YOUR TASKS:
**A.** In the transcript below about the best offensive weeks in baseball, which player had the top week over the past 15 years, and what was his WRC Plus?
**B.** Do these statements agree with the transcript below about the best offensive weeks in baseball? Answer yes or no for each, quoting the deciding words. (i) Mike Trout had the best offensive week over the past 15 years. (ii) Lucas Duda placed third with a 473. (iii) Barry Bonds came to the plate 21 times in his record week.
**C.** Summarize the transcript below about the best offensive weeks in baseball in two sentences.

SOURCE EXTRACT:
+===+
Uh, Gary Sanchez actually shows up twice in the top 10.
He had a week, uh, where he had a 365 WRC plus, and then the following week he had a
391.
So he actually went from seventh place to second and fittingly in first place for this
past season, Mike Trout.
He had a week where he had a 405 WRC+.
Now, Mike Trout was the winner by this record for this past season.
But like I said, we have these splits going back 15 years.
So I wanted to look at the best offensive weeks going over the past 15 years.
And so in the top 10, you run into some, you know, mostly very good offensive players. You get a surprising Joe Creedy sighting.
He shows up in fourth place. He had a 459 WS plus one week. He slugged 1.556 in a week that
he played for a team that appears to have been the White Sox. In third place. So okay, Creedy,
459. That was his week. Fourth place, best offensive week over the past 15 years.
Third place, Lucas Duda.
That's weird.
He had a 473.
Second place, Sean Green in 2002.
I don't know if that was the week he had like the six for six game where he had four home
runs.
That probably was.
He had a 487.
Okay, second place, 487 WRC Plus in a week.
That's great.
One week.
I'm sensing a big gap between number one and number two here.
You're sensing it.
You're sensing it.
And you can also probably sense the name.
It's not Mike Trout.
It's Barry Bonds.
Barry Bonds in 2004, April 12th through April 18th.
He came to the plate 21 times and his WRC Plus was 568, which is a gap of 81 points
between him and Sean Green, 81.
a gap of 81 points between him and Sean Green. 81. Also, incidentally, I believe being Lenny Harris's career, WRC plus just for a Lenny Harris callback. Lenny Harris was the difference between
the best and the second best offensive week in the past 15 years. Barry Bonds that week,
he made an out. Let's see if I can run this mentally. He made an out four times,
appears to be the case. 21 plate appearances.
+===+
DATASET SECTION:
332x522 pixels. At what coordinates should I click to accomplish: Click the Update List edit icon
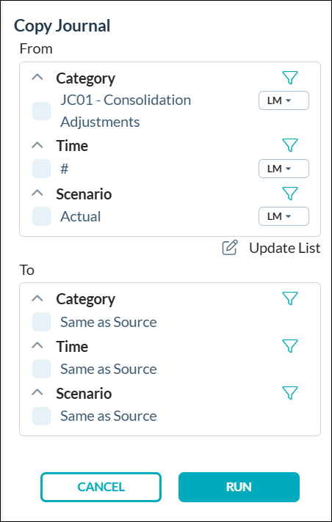(x=230, y=248)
+===+
SOLUTION SET:
**A.** Barry Bonds, with a WRC Plus of 568.

**B.**
(i) No: "It's not Mike Trout. It's Barry Bonds."
(ii) Yes: "Third place, Lucas Duda." and "He had a 473."
(iii) Yes: "He came to the plate 21 times"

**C.** Mike Trout had the best offensive week of the past season with a 405 WRC+, and the speaker then turns to the best weeks of the past 15 years. Lucas Duda ranks third with a 473 and Sean Green second with a 487, while Barry Bonds leads with a 568 from April 12th through April 18th, 2004, 81 points ahead of Green.